I had stated many months back that I really felt the Groupon numbers were over inflated. Well, they just restated to the amount of $400 Million—LESS!
For those of you not familiar with Groupon, they are a Chicago based company that provides Group Coupons around a hot new space of “daily deals”.
What Groupon (as does LivingSocial, BuyWithMe, and a host of others) really has is a glorified email list. There is nothing technological or proprietary about what they are doing.
It’s an email list of 100 Million people or so getting a coupon.
Where it gets further muddy as to the value and offering is what has come out recently in their IPO Filing (known as an S1).
Groupon was claiming over $700MM in revenue, and on pace for $1 Billion.
However, the company was claiming as revenue the “entire” amount collected for the coupon. This did not take into account the amount they had to remit back to their merchants.
Here is how it worked:
Let’s say you sell a coupon for $10 (sales)

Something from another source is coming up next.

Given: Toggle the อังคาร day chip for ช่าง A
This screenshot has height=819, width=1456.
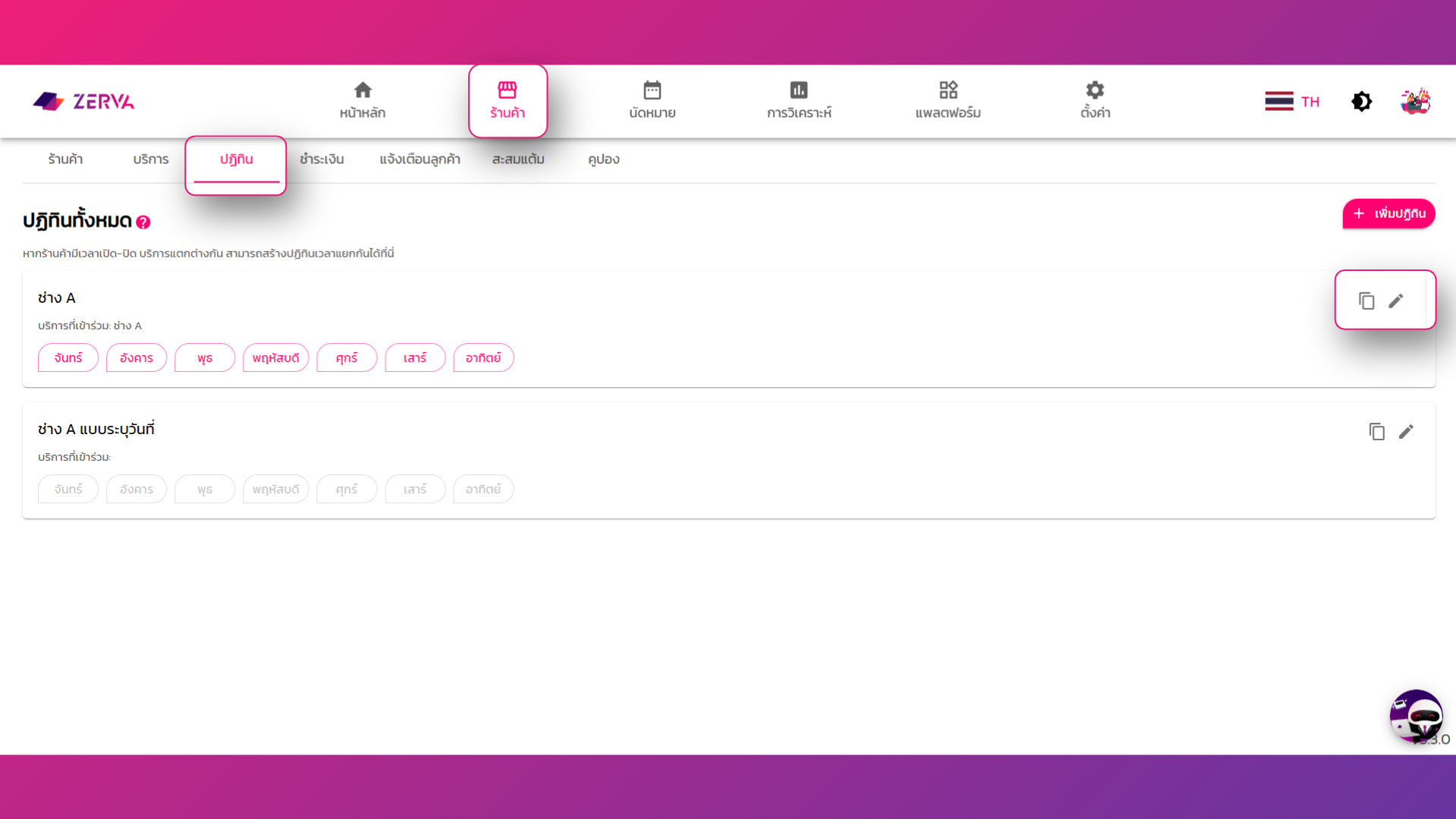Looking at the screenshot, I should [x=137, y=358].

Then, you have to pay them merchant 75% of that, which is $7.50 (remit)
That means your “revenue” is $2.50 ($10-$7.50).
Nope! Groupon was counting the entire $10 as revenue!
No way Jose!
Once this remittance was included, their revenue dropped by over $400 Million!! That is a BIG drop.
I’m not surprised, as the Groupon Group is famous for shenanigans from their past.
Groupon had a chance a short while back to see to Google for over $6 Billion. They chose to pass on that offer, and instead took in outside financing, especially in the hopes of getting an IPO valuation of $20 Billion.
However, the financing was predicated on a valuation, which in turn was predicated on the inflated revenue numbers.
Now, with the real story coming out, it throws into question their entire revenue model, cost of customer acquisition, and their prospects going forward.
To that end, I wonder if Groupon will ever get out of the IPO gate?